Yesterday I flew to New York, where my Brooklyn-based sister met me.  Today we drove together to Connecticut so we could both attend my high school reunion.  It's my first, exactly 50 years to the day when 180 of us graduated from a brand new high school.  What surprised me is how bonded and close all the members of our class felt.  From what I could tell, all the old divisions of cliques and status were gone.

Maybe it was because everyone in the room was the same age.  How often does that happen after you've left school?  Maybe it was because, as the first class to move through a new high school, with no upperclassmen ahead of us, we developed a special closeness.

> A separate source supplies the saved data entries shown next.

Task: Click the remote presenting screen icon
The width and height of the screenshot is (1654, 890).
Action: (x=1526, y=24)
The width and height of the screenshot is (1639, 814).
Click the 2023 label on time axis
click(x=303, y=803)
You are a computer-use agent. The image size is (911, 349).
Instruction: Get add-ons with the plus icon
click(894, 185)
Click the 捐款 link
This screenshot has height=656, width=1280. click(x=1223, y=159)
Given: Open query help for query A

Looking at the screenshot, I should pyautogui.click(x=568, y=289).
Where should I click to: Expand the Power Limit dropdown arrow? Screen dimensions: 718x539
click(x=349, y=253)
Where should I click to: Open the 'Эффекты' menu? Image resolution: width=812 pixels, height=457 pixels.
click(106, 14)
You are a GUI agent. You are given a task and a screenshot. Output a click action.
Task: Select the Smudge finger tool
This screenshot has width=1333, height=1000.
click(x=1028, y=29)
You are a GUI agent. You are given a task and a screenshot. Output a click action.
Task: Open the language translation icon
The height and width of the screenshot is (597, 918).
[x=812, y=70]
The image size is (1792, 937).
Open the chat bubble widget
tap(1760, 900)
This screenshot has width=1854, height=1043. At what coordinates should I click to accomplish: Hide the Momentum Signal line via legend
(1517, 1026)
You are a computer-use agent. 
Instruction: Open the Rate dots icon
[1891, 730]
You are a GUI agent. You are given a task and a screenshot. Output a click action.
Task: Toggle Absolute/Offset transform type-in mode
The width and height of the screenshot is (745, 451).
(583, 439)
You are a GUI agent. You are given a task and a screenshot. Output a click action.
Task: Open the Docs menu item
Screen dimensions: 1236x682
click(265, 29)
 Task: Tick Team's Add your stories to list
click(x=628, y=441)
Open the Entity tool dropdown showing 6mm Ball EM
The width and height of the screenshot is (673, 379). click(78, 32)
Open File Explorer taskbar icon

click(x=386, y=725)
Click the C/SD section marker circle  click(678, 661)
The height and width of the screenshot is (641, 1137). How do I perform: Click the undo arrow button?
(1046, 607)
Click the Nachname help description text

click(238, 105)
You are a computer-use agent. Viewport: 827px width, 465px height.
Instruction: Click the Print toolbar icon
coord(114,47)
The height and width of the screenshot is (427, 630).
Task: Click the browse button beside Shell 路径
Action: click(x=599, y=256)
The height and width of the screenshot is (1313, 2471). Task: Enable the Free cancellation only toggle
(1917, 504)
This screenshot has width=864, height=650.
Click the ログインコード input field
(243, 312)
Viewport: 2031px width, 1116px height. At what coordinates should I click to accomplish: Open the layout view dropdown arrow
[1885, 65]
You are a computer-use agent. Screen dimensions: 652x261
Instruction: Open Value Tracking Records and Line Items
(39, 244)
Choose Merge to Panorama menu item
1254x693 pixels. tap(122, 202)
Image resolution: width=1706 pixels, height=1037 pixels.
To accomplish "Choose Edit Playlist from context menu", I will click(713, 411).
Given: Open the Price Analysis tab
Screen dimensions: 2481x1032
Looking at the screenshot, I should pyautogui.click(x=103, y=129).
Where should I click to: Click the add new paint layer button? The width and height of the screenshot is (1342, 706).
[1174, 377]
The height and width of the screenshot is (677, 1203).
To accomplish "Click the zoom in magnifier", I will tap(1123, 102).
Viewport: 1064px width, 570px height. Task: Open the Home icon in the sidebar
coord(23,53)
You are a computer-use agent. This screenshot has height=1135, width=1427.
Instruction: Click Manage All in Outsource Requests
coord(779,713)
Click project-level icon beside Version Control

It was a unique situation.  Can you imagine being able to draft your own student council charter, choose your school colors, name the teams, vote on the school song, design the crest?  It was like starting your own small democracy or corporation, and I think it gave all of us good experience and greater confidence.

We also initiated our own school news magazine and yearbook.  Under the tutelage of our advisor, Mr. Robert L.Bachman, both of our publications took prizes at the Columbia University's Scholastic Press Association.  Thanks, Mr. Bachman, for developing in me an appreciation of good journalism.

Mr. Bachman wasn't at the reunion dinner this evening, but one of my English teachers, Mrs. Anna A. Malootion was, so I was able to thank her for teaching me how to diagram sentences and thereby understand the relationship between nouns and verbs and adjectives and adverbs and prepositions and modifiers.  I ate it up!

My algebra and geometry teacher, Miss Dorothy Smolenski, was also at the dinner.  She taught me that when the thought process follows a logical progression, you end up with a conclusion -- a novel concept for an artistic type like myself.

What has this to do with staging a home for sale?  Not a heck of a lot.  But as a grandma blogger, I'm giving you the advice that if you can't decide whether you should go to a class reunion or not, go!  Besides the pleasure of connecting with old friends (and when it gets to be the 50th reunion, we really are old  friends), maybe you'll have a chance to thank some of the people who made a difference in your life.